## INFORMATION SUPPLIED
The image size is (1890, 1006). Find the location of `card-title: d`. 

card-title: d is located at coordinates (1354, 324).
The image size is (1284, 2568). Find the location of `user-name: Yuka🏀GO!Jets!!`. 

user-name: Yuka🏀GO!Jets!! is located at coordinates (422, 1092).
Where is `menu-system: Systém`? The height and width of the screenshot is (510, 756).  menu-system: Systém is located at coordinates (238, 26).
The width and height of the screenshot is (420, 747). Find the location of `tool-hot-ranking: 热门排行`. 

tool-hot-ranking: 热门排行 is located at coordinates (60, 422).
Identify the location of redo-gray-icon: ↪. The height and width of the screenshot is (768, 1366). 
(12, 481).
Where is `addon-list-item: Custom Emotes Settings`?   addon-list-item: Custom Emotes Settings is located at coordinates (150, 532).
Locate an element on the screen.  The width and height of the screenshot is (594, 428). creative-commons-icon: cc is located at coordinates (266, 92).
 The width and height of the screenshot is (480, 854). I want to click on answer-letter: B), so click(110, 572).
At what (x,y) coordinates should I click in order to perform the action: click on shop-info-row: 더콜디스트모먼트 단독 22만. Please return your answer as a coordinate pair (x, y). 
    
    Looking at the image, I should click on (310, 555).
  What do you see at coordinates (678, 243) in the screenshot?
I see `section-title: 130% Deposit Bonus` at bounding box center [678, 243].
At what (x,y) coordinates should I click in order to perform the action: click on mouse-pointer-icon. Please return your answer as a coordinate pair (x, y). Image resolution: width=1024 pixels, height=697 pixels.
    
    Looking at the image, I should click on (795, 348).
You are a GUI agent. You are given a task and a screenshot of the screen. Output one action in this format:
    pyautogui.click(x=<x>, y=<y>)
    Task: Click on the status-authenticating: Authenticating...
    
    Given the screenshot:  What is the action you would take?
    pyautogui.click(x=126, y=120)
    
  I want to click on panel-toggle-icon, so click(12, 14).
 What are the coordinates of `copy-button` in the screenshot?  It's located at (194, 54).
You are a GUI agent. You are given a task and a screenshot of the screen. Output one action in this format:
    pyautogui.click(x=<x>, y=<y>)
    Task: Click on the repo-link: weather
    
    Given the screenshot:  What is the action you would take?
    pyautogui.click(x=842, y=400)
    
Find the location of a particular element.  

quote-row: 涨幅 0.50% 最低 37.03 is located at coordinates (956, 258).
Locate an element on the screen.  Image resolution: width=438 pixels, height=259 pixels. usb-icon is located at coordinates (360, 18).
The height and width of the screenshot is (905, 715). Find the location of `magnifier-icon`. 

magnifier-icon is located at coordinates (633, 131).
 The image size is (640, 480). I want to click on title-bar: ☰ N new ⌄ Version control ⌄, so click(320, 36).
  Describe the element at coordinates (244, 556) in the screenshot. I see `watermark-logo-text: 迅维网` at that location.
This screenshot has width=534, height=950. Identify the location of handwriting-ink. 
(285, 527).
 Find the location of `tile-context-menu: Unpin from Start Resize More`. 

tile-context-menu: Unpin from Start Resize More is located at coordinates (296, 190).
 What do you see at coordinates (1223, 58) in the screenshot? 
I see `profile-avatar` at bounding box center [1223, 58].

## TRY IT
Please lay out the entries from the start through the line containing "card-title: d is" as a Markdown table, one row per nonblank line, with a column named Row for the row number and a column named Line for the line.

## RESULT
| Row | Line |
|---|---|
| 1 | The image size is (1890, 1006). Find the location of `card-title: d`.  |
| 2 | card-title: d is located at coordinates (1354, 324). |